§ Given problem
Copy the records word for word, starting at the first line and stopping after the line that contains "pos(1183,28)", including that line. Leave the pictures out.

§ The data

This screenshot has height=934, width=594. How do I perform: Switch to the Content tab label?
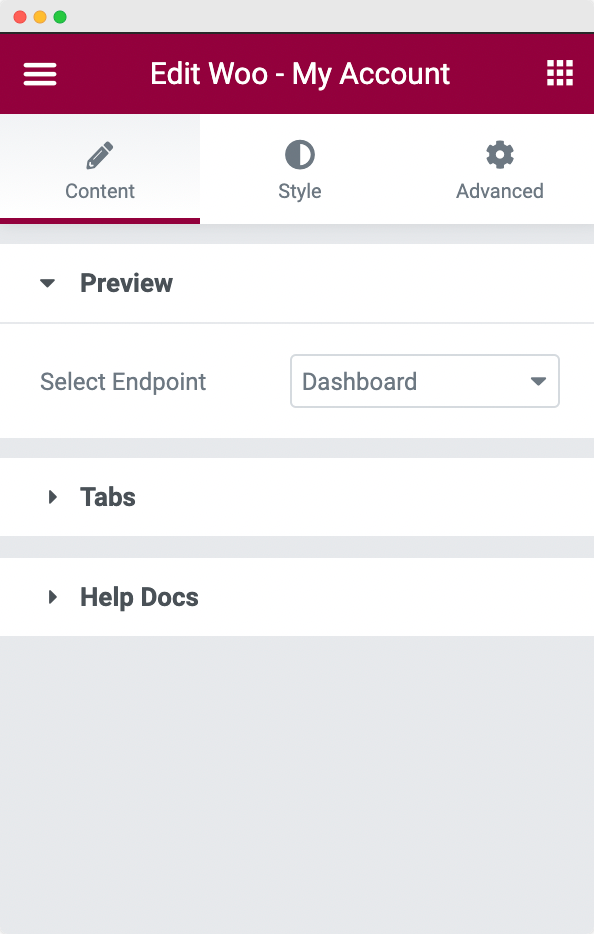[x=100, y=191]
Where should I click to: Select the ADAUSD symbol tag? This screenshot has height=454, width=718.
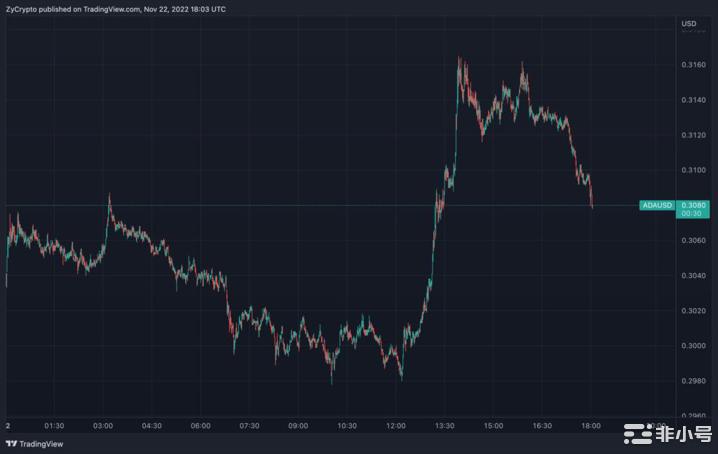pyautogui.click(x=657, y=205)
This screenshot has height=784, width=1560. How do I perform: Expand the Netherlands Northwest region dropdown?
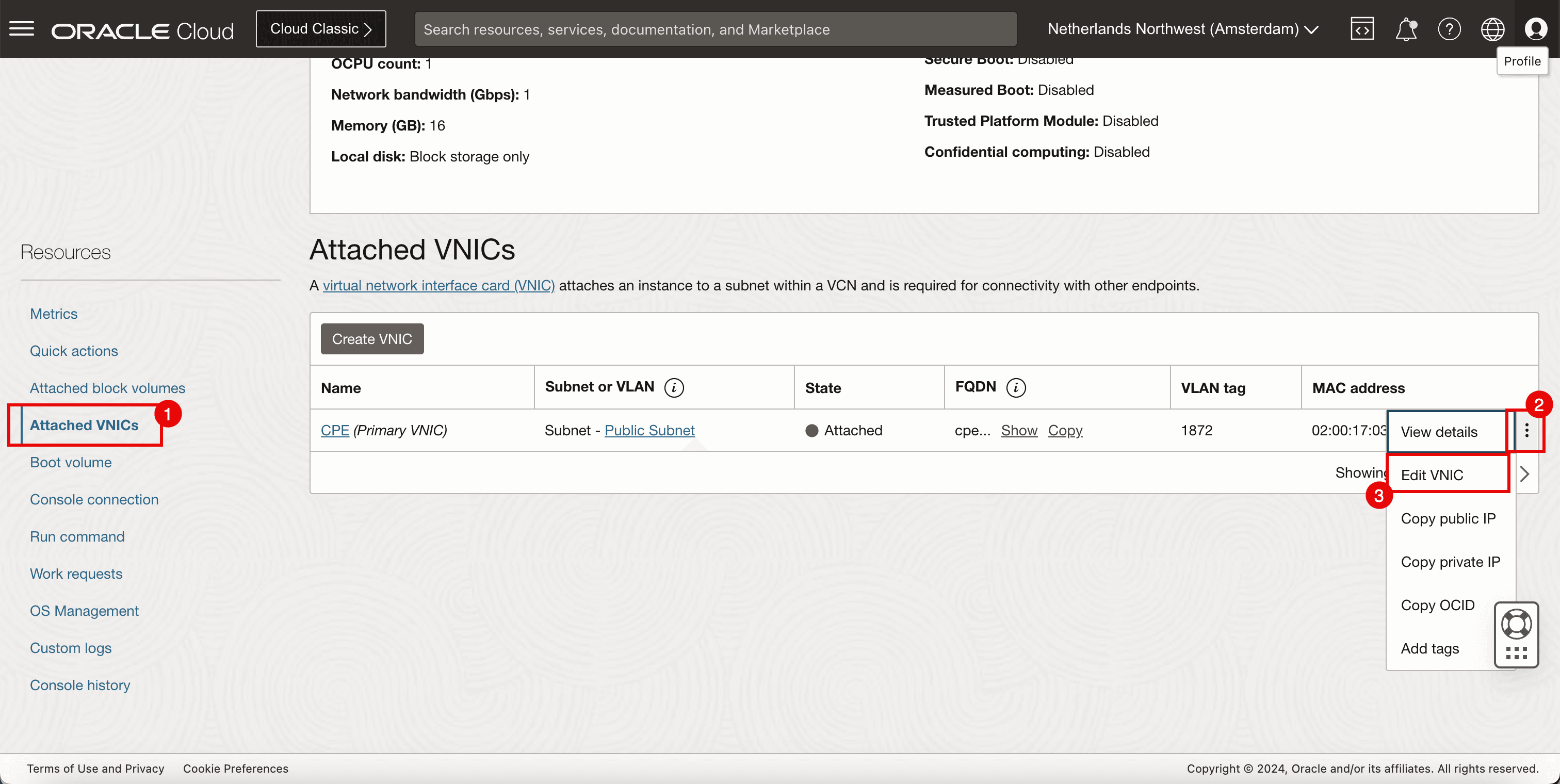pos(1183,28)
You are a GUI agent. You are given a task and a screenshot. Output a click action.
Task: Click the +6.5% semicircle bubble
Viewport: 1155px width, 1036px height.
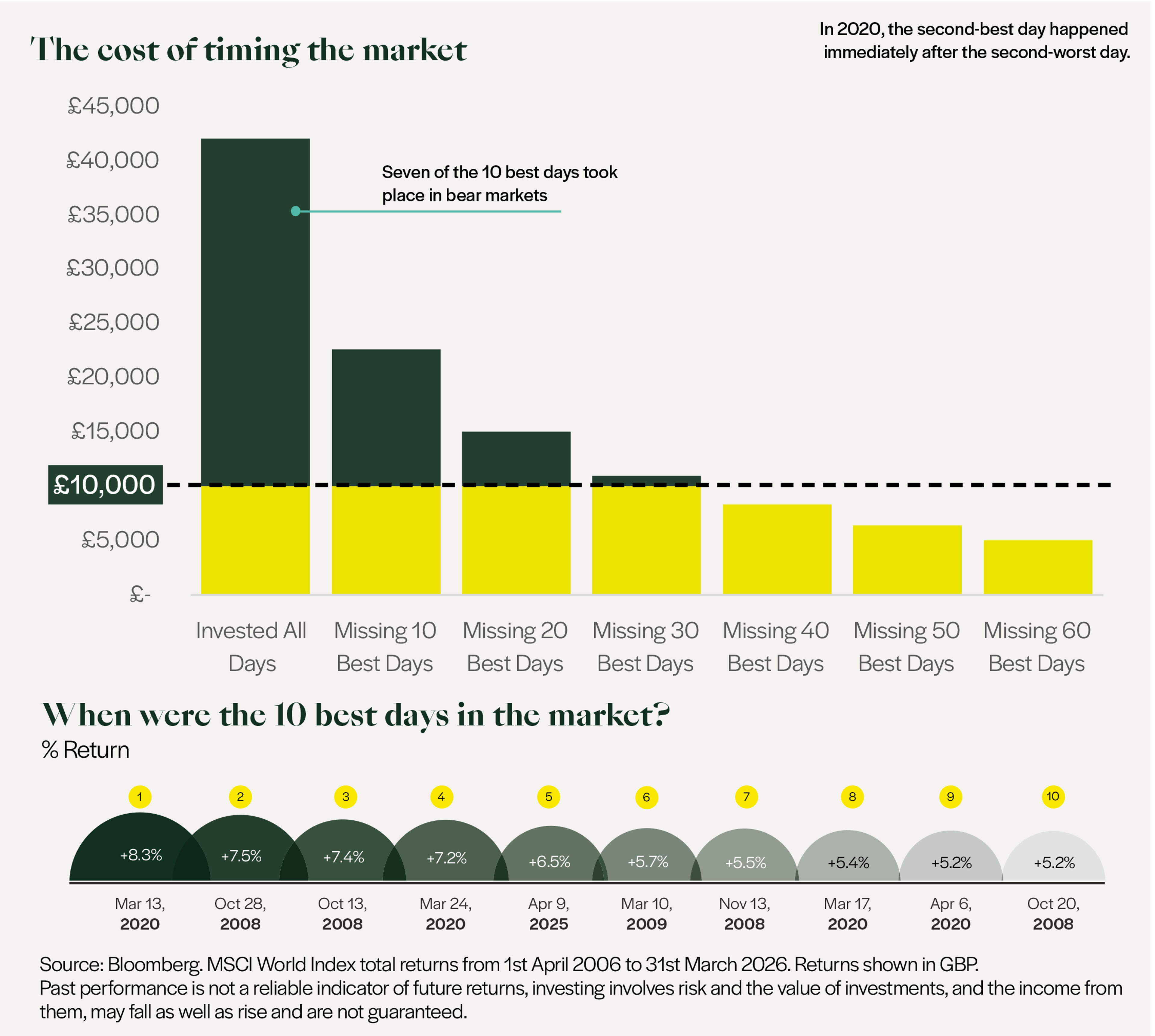tap(549, 861)
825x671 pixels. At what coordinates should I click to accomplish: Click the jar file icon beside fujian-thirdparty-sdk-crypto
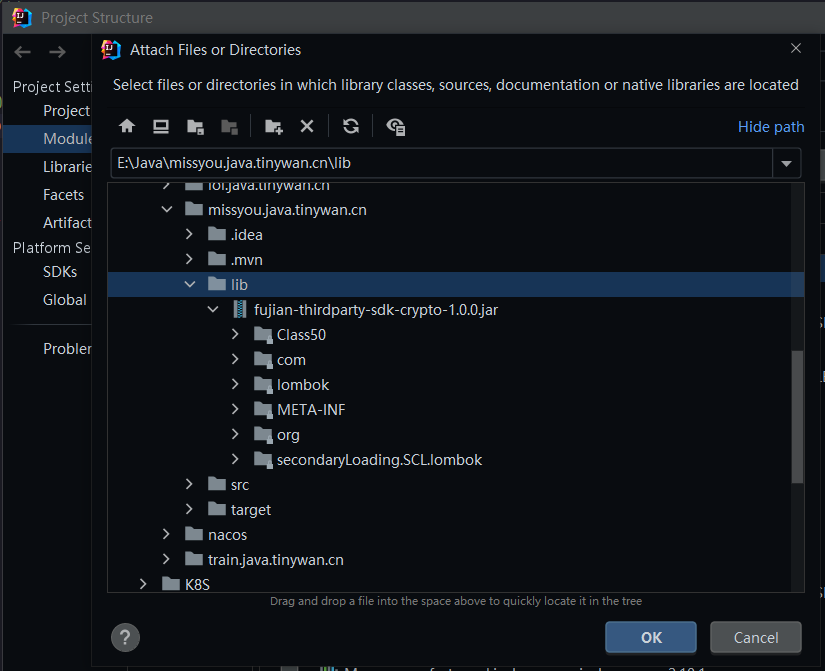click(x=238, y=309)
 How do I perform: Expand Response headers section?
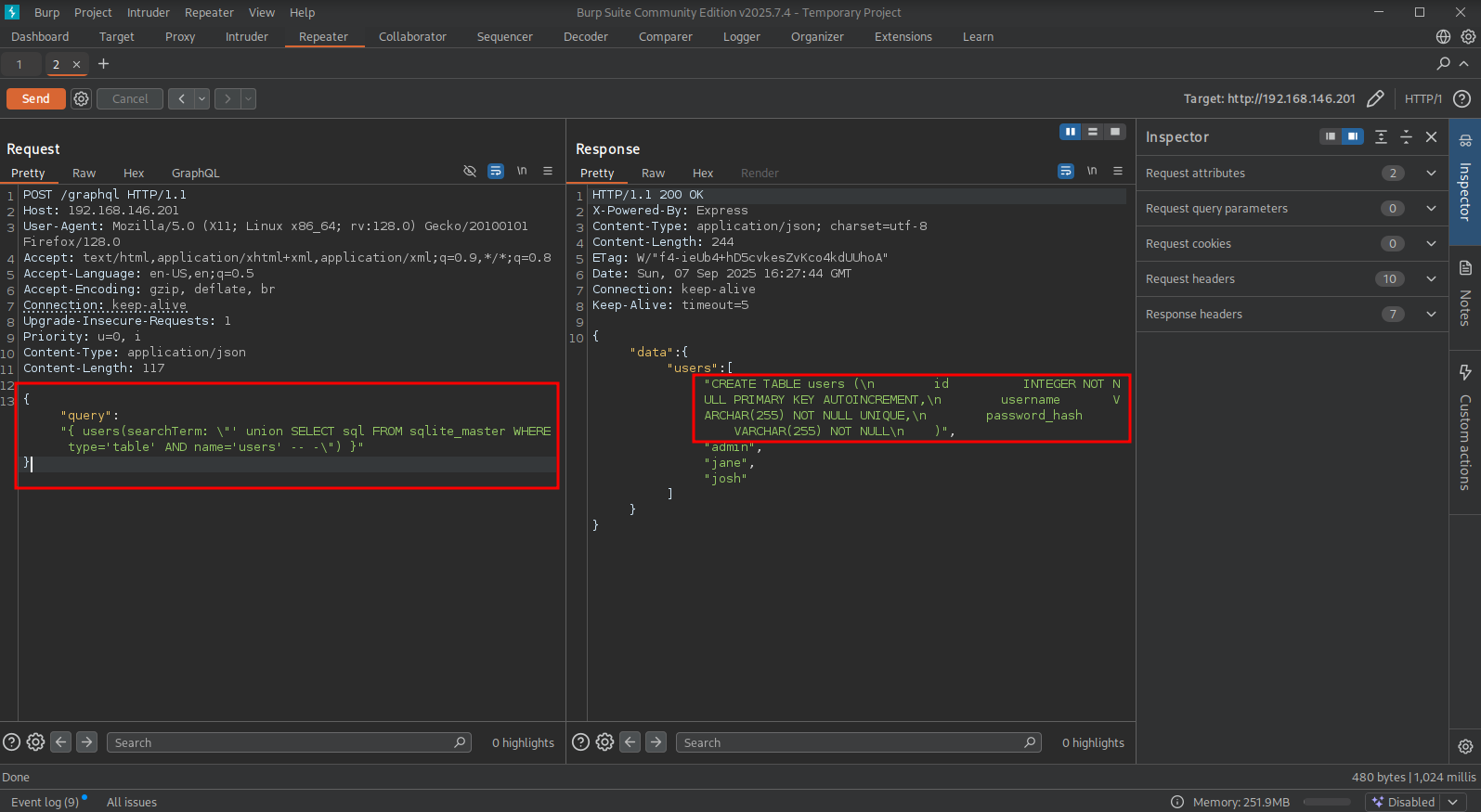1431,315
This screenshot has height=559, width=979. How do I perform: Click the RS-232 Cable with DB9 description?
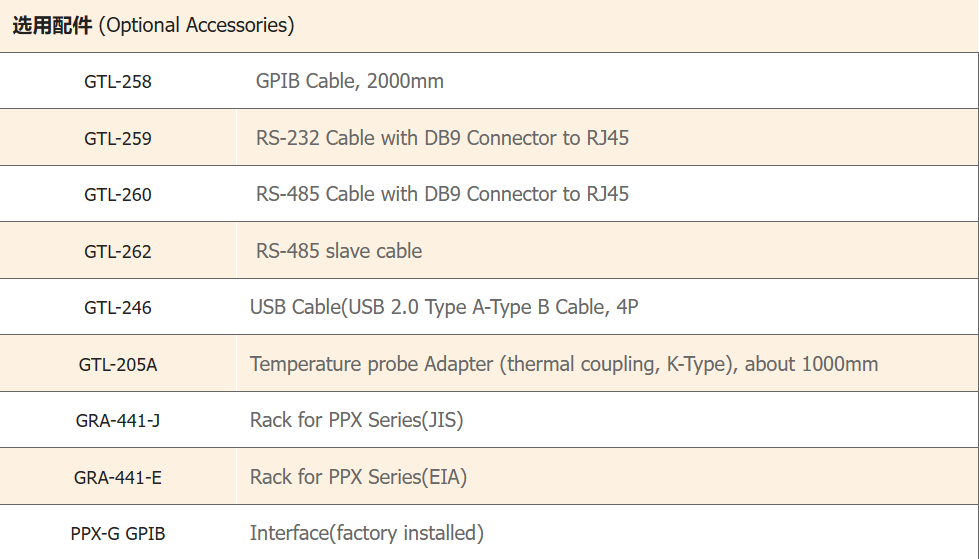[442, 138]
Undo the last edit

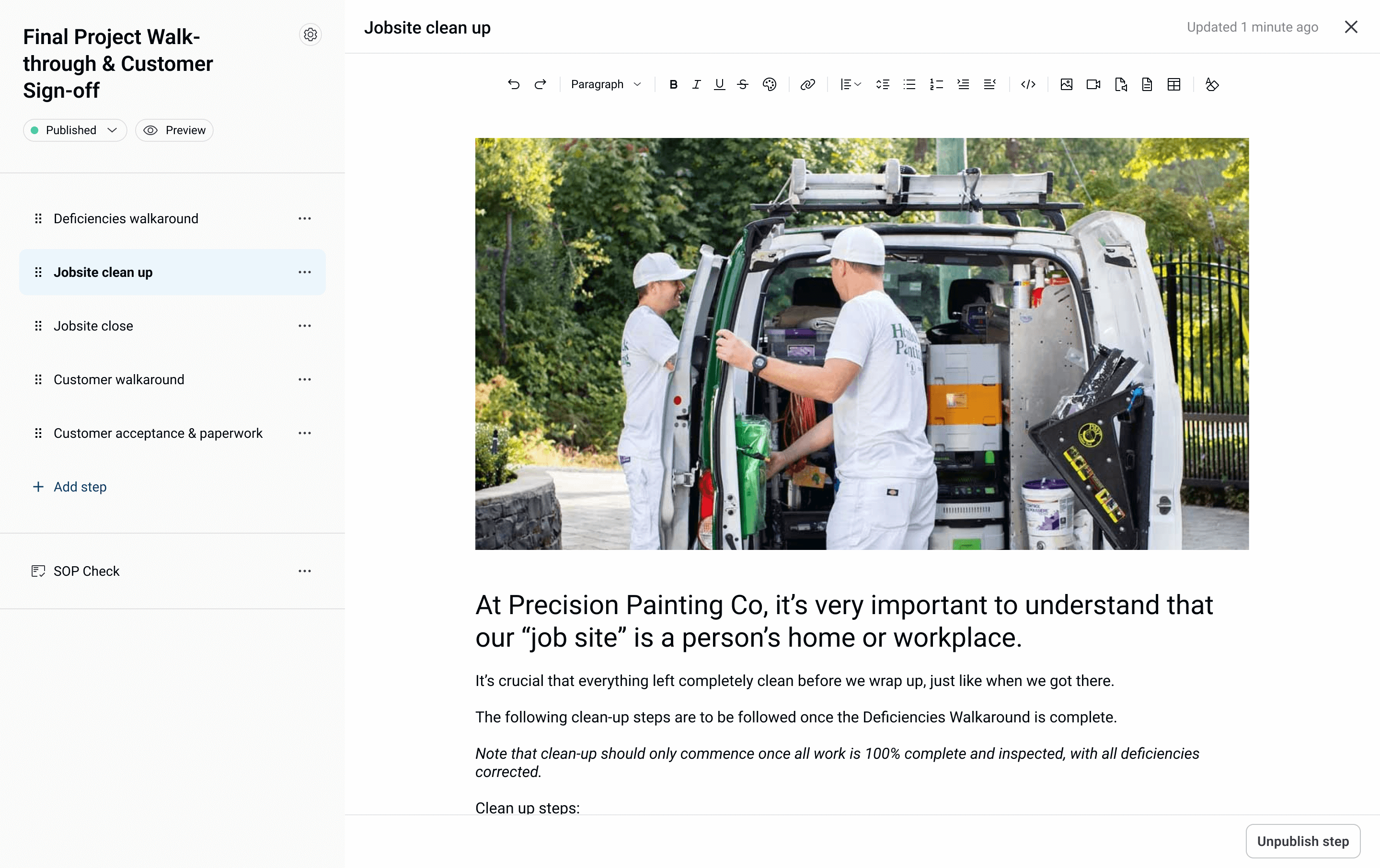tap(514, 85)
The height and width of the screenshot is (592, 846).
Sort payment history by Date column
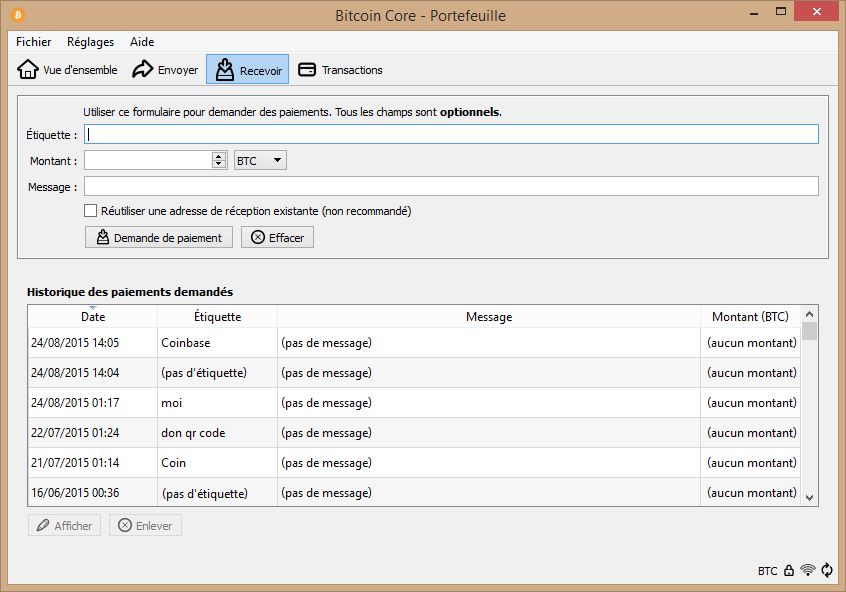pos(93,317)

§ Problem solution
This screenshot has height=934, width=594. How do I perform: Switch to the Content tab label?
[x=100, y=191]
Where should I click to: Select the ADAUSD symbol tag? This screenshot has height=454, width=718.
pyautogui.click(x=657, y=205)
This screenshot has height=784, width=1560. How do I perform: Expand the Netherlands Northwest region dropdown?
pos(1183,28)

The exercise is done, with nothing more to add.